10

I'm coding a complex tree data structure, which stores lots of pointers. The pointers themselves occupy lots of space, and this is what I'm expecting to save.

So I'm here to ask whether there are examples on this. E.g.: For 64-bit data type, can I use a 32-bit or less pointer if the data it's pointing to is sure to be continuous?

I found a paper called Transparent Pointer Compression for Linked Data Structures, but I thought there could be a much simpler solution.

Update:

It is an octree. A paper here about this on GPU is GigaVoxels: A Voxel-Based Rendering Pipeline For Efficient Exploration Of Large And Detailed Scenes, they use 15-bit pointers on GPU

phuclv
  • 37,963
  • 15
  • 156
  • 475
tomriddle_1234
  • 3,145
  • 6
  • 41
  • 71
  • 1
    Is it a tree or a graph ? *Complex tree* does not make much sense to me as *by definition* a node of a tree has a single parent and a list of children it *owns*; ruling out the possibility of cycles or shared children. It would help if you showed us an example of a *Node* in your structure; to help jumpstart the discussion. – Matthieu M. Jan 23 '13 at 08:02
  • @Matthieu M. , this is an octree. A paper here about this on GPU is GigaVoxels : A Voxel-Based Rendering Pipeline For Efficient Exploration Of Large And Detailed Scenes, http://maverick.inria.fr/Publications/2011/Cra11/, they use 15bit for pointers on GPU – tomriddle_1234 Jan 24 '13 at 23:20

5 Answers5

5

Instead of using pointers, use an index into an array. The index can be a short if the array is less than 65536 in length, or int32_t if it's less than 2147483648.

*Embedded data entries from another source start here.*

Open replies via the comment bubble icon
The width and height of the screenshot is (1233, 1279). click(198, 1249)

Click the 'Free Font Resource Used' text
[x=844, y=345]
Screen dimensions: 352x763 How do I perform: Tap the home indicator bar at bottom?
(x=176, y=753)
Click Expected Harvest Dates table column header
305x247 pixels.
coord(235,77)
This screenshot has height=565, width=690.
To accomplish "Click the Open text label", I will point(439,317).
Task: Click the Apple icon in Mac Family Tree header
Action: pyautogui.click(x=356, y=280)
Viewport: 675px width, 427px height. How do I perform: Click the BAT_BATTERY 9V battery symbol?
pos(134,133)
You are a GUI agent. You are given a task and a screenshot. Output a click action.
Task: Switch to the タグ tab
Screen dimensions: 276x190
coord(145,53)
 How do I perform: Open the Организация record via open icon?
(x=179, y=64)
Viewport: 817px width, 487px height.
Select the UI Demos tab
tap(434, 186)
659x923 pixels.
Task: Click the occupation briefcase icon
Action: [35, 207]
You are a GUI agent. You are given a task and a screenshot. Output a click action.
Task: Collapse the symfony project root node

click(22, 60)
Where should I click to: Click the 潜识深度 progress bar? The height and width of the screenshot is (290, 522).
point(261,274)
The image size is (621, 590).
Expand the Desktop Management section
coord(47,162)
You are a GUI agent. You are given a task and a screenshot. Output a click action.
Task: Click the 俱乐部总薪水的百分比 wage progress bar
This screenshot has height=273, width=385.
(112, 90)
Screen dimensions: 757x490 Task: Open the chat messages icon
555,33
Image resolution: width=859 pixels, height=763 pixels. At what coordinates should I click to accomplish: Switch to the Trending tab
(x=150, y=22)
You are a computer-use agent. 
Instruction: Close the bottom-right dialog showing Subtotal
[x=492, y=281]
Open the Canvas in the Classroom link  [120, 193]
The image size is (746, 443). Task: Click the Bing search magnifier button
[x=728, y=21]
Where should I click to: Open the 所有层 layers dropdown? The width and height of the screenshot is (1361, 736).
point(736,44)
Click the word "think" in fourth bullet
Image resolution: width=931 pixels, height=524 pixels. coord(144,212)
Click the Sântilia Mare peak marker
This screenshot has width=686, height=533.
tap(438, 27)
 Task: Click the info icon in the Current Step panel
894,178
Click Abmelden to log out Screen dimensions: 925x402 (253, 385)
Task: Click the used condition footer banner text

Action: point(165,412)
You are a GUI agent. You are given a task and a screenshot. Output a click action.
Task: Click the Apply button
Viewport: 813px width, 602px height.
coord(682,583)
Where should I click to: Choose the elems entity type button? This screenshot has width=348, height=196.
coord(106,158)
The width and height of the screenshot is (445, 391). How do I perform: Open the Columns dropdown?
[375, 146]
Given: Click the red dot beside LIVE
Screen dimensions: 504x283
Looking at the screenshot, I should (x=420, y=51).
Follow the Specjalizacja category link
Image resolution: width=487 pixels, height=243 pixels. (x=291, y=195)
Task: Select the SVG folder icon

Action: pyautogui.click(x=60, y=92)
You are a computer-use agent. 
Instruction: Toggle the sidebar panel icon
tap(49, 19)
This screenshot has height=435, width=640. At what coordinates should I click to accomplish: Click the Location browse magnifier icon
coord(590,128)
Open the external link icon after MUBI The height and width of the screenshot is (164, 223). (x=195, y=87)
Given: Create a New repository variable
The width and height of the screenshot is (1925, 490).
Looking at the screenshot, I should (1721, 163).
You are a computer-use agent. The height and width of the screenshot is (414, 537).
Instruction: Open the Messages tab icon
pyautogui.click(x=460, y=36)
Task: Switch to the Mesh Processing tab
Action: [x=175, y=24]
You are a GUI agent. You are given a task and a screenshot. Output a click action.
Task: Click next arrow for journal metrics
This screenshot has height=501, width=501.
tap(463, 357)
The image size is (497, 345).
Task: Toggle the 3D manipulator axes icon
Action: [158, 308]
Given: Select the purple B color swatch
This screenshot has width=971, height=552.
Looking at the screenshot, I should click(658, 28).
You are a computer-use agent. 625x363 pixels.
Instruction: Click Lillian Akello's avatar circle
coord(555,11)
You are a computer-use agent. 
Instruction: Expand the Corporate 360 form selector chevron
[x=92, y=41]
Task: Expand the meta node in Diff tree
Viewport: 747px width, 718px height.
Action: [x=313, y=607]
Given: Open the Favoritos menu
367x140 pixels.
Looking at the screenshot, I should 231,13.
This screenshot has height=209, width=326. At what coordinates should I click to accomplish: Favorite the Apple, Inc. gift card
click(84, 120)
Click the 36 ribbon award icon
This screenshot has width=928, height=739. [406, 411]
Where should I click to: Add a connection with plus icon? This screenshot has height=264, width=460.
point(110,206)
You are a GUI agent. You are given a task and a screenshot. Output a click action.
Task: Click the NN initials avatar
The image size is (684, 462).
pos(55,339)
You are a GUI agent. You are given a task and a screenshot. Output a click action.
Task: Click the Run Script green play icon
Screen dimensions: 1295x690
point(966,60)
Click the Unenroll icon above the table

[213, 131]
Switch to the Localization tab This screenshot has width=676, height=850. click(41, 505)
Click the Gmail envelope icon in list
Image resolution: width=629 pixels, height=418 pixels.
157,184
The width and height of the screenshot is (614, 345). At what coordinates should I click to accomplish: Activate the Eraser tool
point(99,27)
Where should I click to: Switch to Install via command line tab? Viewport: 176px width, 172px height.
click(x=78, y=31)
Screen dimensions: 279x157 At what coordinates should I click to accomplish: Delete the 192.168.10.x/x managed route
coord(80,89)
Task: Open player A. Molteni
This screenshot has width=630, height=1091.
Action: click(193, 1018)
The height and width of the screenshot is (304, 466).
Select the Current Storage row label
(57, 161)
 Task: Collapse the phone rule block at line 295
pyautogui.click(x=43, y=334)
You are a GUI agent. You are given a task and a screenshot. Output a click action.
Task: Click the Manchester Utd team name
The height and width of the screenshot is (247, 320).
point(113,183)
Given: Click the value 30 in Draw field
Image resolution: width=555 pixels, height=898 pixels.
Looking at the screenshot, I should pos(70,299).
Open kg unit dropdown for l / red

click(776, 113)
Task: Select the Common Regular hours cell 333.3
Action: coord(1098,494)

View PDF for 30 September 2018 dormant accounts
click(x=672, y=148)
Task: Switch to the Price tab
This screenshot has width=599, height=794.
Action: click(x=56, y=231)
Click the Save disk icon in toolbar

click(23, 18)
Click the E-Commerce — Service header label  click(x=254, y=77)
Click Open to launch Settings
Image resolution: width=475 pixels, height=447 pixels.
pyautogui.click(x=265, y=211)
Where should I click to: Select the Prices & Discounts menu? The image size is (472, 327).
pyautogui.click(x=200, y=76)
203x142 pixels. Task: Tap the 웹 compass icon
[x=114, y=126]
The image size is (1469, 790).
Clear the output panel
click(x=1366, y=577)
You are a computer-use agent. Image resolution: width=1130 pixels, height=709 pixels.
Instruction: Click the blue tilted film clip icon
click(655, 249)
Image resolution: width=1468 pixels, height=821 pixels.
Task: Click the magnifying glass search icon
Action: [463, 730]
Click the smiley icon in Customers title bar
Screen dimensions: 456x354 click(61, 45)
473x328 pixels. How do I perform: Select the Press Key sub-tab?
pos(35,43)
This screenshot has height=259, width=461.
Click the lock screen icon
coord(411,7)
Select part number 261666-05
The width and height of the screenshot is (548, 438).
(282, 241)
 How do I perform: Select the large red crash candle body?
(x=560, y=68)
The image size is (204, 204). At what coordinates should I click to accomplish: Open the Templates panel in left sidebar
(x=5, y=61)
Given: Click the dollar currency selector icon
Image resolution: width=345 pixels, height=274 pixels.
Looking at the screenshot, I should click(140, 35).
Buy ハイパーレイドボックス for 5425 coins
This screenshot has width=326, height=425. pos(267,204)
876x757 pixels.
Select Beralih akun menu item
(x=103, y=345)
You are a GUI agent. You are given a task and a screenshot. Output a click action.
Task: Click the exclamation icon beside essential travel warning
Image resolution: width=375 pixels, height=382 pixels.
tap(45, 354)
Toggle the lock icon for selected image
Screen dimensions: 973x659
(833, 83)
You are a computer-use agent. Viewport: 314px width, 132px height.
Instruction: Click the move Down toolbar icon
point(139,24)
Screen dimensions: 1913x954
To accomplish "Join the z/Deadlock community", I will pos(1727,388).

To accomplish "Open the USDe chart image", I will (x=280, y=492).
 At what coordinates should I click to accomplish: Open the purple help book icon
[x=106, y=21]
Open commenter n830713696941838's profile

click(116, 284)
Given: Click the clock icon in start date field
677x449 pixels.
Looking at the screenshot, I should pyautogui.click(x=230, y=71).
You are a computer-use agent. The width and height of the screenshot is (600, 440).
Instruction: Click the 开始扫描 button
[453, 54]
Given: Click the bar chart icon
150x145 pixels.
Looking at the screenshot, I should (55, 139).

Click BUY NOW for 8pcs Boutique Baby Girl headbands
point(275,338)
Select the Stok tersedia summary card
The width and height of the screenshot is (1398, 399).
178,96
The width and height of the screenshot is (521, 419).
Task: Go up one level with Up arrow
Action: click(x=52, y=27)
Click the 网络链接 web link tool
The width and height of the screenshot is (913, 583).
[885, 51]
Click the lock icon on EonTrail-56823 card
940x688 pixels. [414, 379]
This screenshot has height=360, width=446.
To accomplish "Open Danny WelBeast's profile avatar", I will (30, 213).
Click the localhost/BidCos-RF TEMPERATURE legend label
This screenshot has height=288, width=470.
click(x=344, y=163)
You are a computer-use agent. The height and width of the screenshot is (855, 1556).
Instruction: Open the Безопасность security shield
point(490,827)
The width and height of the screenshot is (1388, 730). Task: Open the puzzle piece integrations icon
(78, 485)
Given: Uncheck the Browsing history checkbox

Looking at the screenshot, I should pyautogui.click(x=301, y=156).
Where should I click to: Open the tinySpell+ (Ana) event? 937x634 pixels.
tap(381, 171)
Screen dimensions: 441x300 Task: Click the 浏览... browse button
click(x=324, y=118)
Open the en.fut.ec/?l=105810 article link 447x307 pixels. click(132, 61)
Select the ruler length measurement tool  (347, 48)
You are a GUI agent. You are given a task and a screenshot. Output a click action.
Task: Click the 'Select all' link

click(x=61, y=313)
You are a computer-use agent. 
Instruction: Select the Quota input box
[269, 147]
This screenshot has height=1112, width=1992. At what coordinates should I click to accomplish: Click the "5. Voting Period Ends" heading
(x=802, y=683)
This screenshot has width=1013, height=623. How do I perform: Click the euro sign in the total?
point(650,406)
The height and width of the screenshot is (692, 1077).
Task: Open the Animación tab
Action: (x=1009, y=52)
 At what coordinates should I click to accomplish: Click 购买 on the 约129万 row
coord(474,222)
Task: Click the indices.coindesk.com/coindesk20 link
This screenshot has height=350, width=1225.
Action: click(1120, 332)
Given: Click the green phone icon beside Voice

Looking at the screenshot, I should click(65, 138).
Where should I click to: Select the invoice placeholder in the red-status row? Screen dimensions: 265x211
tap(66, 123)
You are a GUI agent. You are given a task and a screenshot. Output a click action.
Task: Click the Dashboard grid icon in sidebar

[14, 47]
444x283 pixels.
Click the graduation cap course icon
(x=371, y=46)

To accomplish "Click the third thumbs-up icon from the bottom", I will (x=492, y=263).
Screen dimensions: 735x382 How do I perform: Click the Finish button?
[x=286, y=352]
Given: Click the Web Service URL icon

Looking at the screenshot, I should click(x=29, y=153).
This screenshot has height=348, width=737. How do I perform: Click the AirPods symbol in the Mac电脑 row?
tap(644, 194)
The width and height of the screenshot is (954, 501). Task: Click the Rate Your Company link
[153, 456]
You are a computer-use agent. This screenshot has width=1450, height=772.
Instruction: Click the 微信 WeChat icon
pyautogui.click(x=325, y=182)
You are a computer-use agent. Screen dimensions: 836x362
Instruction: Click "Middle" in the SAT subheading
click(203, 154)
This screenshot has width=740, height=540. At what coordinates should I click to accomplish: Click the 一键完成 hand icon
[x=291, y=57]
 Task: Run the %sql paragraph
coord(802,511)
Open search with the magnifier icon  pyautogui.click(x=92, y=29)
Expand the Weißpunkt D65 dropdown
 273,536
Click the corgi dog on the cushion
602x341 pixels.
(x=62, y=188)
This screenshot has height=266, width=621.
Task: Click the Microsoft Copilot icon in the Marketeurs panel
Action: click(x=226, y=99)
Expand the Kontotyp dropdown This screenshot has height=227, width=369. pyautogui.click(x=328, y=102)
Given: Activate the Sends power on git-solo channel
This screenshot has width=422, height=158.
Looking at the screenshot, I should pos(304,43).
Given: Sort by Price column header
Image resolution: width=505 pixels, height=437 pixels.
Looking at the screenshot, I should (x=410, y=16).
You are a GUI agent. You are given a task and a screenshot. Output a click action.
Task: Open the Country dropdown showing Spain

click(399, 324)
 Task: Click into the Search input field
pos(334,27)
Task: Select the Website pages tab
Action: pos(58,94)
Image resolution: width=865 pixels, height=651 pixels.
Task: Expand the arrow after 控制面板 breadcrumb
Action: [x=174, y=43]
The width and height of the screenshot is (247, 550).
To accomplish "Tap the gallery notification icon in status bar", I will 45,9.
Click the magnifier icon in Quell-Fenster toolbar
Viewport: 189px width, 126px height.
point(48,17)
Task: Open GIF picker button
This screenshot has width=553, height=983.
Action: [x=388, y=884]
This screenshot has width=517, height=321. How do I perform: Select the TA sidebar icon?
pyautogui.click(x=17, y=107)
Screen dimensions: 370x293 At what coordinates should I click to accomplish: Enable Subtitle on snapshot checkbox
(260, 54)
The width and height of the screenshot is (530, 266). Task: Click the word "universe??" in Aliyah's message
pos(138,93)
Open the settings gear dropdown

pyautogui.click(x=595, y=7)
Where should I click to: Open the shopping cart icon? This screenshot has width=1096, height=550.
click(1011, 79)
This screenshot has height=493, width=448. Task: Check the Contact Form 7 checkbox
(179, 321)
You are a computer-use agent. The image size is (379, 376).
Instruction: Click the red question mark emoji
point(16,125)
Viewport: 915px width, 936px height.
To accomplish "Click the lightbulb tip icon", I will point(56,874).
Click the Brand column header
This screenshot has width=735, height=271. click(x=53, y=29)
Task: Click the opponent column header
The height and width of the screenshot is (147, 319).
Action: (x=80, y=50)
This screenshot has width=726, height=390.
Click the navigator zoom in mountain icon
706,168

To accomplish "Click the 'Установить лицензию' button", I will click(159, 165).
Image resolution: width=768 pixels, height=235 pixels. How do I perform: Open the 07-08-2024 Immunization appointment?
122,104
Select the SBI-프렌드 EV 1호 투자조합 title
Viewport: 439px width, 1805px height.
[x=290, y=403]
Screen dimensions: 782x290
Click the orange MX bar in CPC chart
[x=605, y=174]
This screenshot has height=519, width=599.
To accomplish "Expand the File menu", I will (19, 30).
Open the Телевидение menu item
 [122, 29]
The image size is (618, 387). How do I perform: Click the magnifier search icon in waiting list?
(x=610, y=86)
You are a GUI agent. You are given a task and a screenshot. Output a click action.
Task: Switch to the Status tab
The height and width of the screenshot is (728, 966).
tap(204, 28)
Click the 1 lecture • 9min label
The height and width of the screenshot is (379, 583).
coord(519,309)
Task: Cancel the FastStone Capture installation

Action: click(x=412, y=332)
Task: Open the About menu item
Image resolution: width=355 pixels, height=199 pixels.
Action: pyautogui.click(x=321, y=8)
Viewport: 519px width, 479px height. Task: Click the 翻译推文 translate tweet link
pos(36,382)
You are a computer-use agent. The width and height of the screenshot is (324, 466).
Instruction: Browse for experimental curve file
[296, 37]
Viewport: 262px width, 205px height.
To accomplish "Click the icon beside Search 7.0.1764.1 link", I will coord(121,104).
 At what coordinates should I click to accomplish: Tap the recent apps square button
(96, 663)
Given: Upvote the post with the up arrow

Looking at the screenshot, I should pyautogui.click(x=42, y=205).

An arbitrary pointer can really be anywhere in memory, so there's no way to shorten it by more than a couple of bits.

Mark Ransom
  • 299,747
  • 42
  • 398
  • 622
  • 1
    theoretically if I can allocate a block of memory first and knowing the first pointer address, it's possible to calculate pointer in realtime. However I'm just expecting a systematic solution to save memory that wasted on pointers. Using array is good, but sometime I still need the pointer – tomriddle_1234 Jan 23 '13 at 04:10
  • You could use signed indices: positive values are indices inside the array of your structs while negative ones are negated indices into pointers array. This involves an extra computational expenses, but you always should decide what you are optimizing - speed or memory. – Serge Jan 23 '13 at 04:18
  • @Serge: if you'd need such flexibility, you're probably better off with indexes into a `std::deque`. – MSalters Jan 23 '13 at 10:41
  • @MSalters yes, my comment was related to the OP's requirement to have the possibility to store pointers some times. There is a number of ways to implement this, it was just a hint. – Serge Jan 23 '13 at 16:06
1

In some cases, you could simply use an array to hold the nodes. A binary tree node at arr[i] would have children from arr[(i*2)+1] to arr[(i+1)*2]. Its parent would be at arr[(i-1)/2], if i != 0. And to figure the real pointer address, of course, you could say &arr[i]. It's actually a rather common implementation for trees that are full by specification, like the tree used for a heap.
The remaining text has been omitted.